── PASSAGE GIVEN ──
A very interesting a thought provoking question, project managers wonder about is "When does a project really start?"

I have been explaining it to my students but still many similar questions keep pouring in. I recently received following question:
In PMBOK the End of project is clearly defined as:
a) when project objectives are met
b) when project is terminated... and
c) need for the project no longer exists.
However, what clearly marks the Start of a project?
I tried hard to get a clear definition for it. In one of your video lectures you said the day we start to spend project money then that day project has started.
Your example was the passport digitization project where you visited the project office after a year and the PM telling you that the project has yet not started.
What marks the START of a project?


TEMPORARY ENDEAVOR

Well, every project manager has his own definition of the start and end of the project. PMBOK Guide, 5th Edition, clearly defines a project as a TEMPORARY ENDEAVOR. Some people think that a Temporary Endeavor means a fixed date to start and a fixed date to finish a project. I have reservation to that interpretation. If the two dates are already known and fixed then project manager has absolutely no flexibility to plan. I do agree there me be some constraints imposed on a project and these kinds of fixed dates may be one of those constraints, but we should not take that as a norm. Sometimes you may have to start a project by a certain date and sometimes you may have a constraint to finish a project by a specific date. Even sometimes you may even have a more difficult situation when a project is constrained by both of these dates, but that may be an exception rather than a mandatory condition. We must understand the constraints will restrict the independence of the project manager in planning, but they sometimes are a necessity rather than convenience.
───
── GIVEN ENTRIES ──
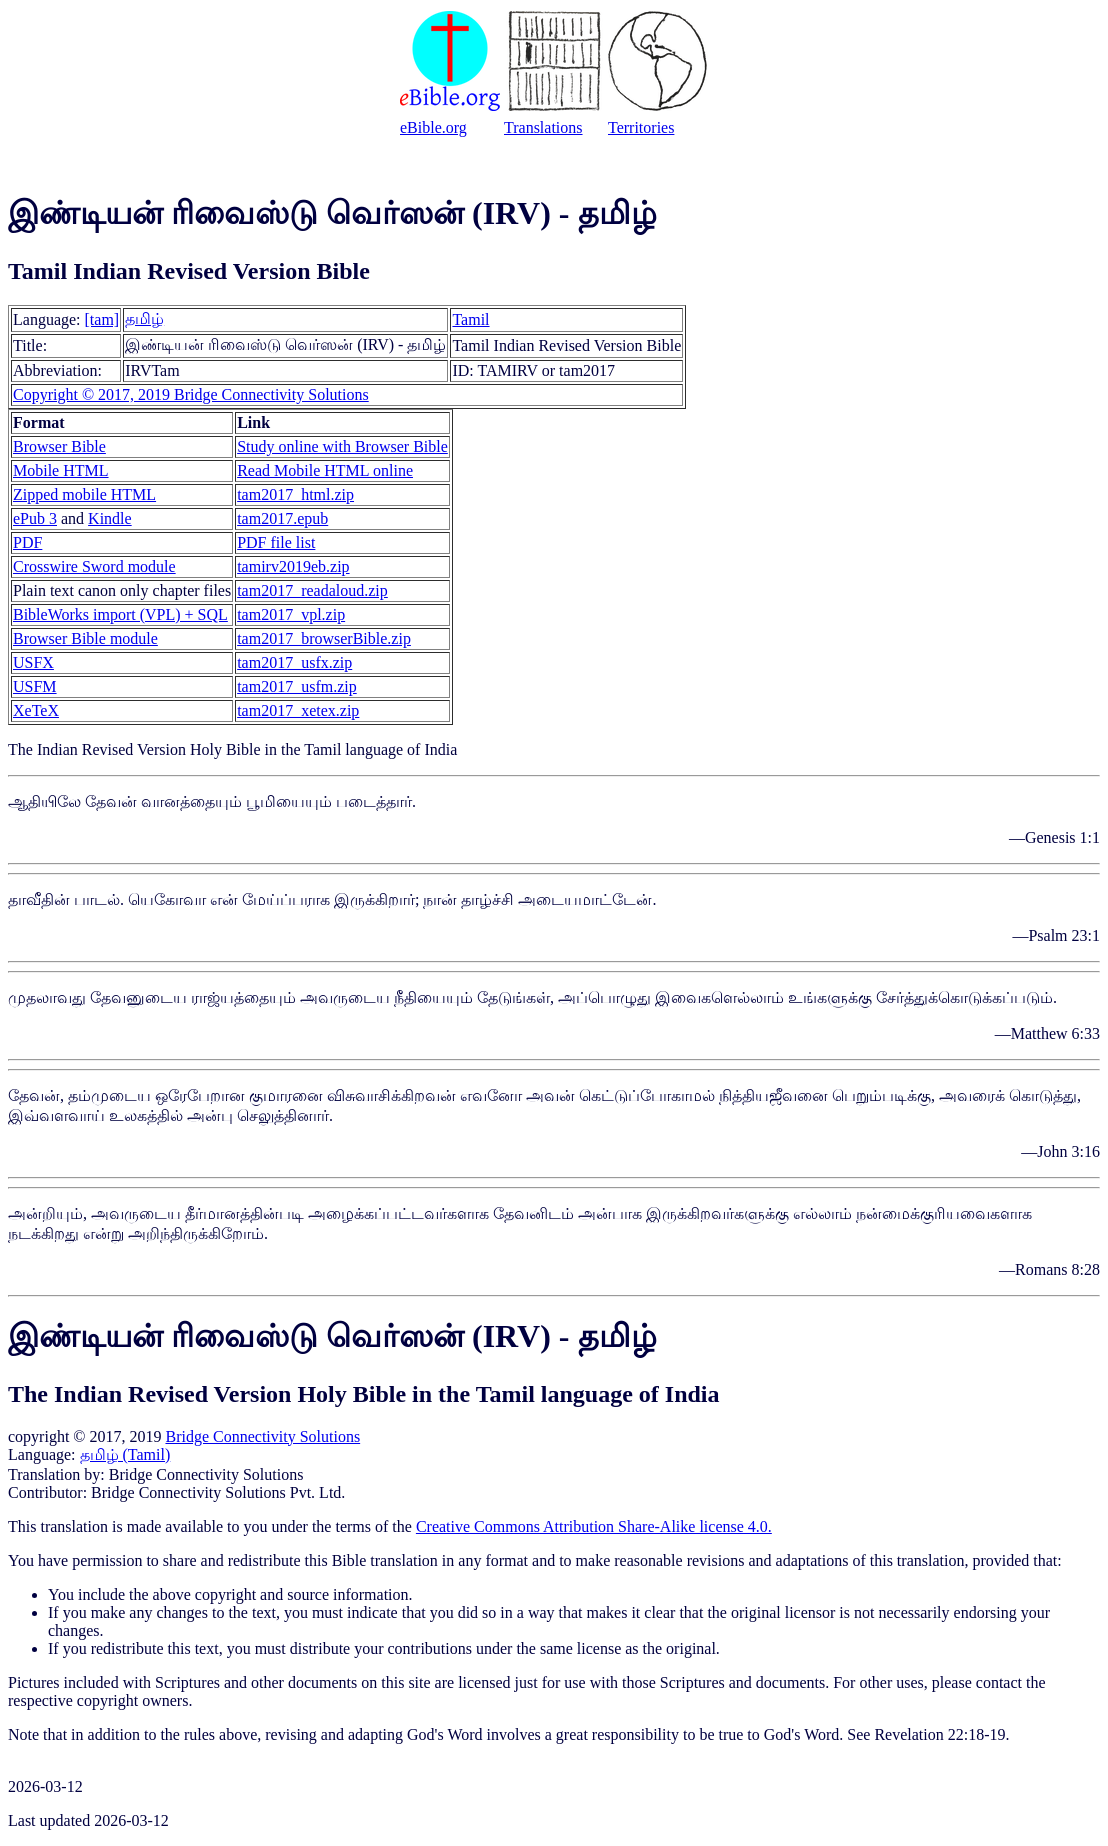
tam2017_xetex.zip (298, 710)
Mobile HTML (61, 470)
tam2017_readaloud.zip (312, 590)
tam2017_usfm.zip (297, 686)
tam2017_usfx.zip (294, 662)
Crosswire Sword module (94, 566)
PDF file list (276, 542)
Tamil (470, 319)
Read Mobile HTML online (325, 470)
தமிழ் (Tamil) (125, 1454)
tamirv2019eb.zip (293, 566)
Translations (543, 127)
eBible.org (433, 127)
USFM (35, 686)
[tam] (102, 319)
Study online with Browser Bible (342, 446)
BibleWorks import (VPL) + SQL (120, 614)
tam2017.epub (282, 518)
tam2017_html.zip (295, 494)
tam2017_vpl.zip (291, 614)
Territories (641, 127)
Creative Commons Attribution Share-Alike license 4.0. (594, 1526)
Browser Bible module (85, 638)
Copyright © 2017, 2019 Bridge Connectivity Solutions (191, 394)
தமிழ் (144, 318)
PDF (27, 542)
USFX (33, 662)
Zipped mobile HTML (84, 494)
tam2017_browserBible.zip (324, 638)
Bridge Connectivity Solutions (262, 1436)
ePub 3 (35, 518)
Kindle (110, 518)
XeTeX (36, 710)
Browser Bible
───
• **BRIEF 1**
Revise the passage on when a project starts, giving again the part that opens with the words containing "I tried hard" and closes with "What marks the START of a project?", with "video lectures" changed to "recorded lectures".
• **BRIEF 2**
Continue the passage on when a project starts, beginning after its final sentence.
The items were taken from a separate source and are unrelated to the passage on when a project starts.

• **WRITTEN ANSWER 1**
I tried hard to get a clear definition for it. In one of your recorded lectures you said the day we start to spend project money then that day project has started.
Your example was the passport digitization project where you visited the project office after a year and the PM telling you that the project has yet not started.
What marks the START of a project?

• **WRITTEN ANSWER 2**
CONSTRAINTS

I would say, a project manager must understand all the project requirements, constraints, limitations, risks, and assumptions, when he is assigned the project. That is exactly when we have to start identifying the stakeholders immediately after the charter has been issued. Some people think that all requirements are given in the charter and project manager need not waste any further time in identification of stakeholders and collection of requirements. Remember, the charter, the business case, the statement of work, and the agreement or contract, all these documents do describe the scope at a specific level of detail but not at the level required to plan and execute the project. Project manager is the the one who has to deal with the changing requirements of the stakeholders at the minutest levels, so that high level scope will not serve the purpose, except for getting the scope further elaborated during planning. Naturally, further constraints and limitations will keep getting introduced and project manager will keep adjusting and complying to them during the project life cycle. So the best approach for project manager during initiation would be to understand all the constraints and limitations and then during planning he has to do her own detailed analysis of the requirements after having collected them further from identified stakeholders, because that would add more detailed constraints and limitations, which project manager will have to comply with.

BEST CASE AND WORST CASE SCENARIOS

Project manager should start planning only after she has well understood the whole situation and has a good grasp on the matter under consideration. I will strongly suggest that initial plan when being brainstormed should be free from consideration of any constraints. Although it looks odd to say you should not consider any constraints at this stage but that will give you an optimist's view how a project can be done, that is your best case scenario. Then you plan again with a pessimist's point of view where you consider all possible constraints and risks (not only those which have already been known through requirement gathering but even more), would give you the worst case scenario. Now you must be sure that these are the two extreme limits within which the project can positively be accomplished with a little ease or difficulty. but beyond these two extremities, it is impossible to perform the project. Now that you practically know your limits, it is the time to put the constraints imposed on you by the project environment, stakeholders and other sources. If your project is still doable, it will form a shape (start and finish dates) within the two extreme limits of best and worst case scenarios, you had earlier defined. Else you would know, either it is impossible to perform this project or you have to creatively bring major changes to the scope, time or cost to make it doable. Whole of this exercise will contribute positively in determining the start and finish dates of your project.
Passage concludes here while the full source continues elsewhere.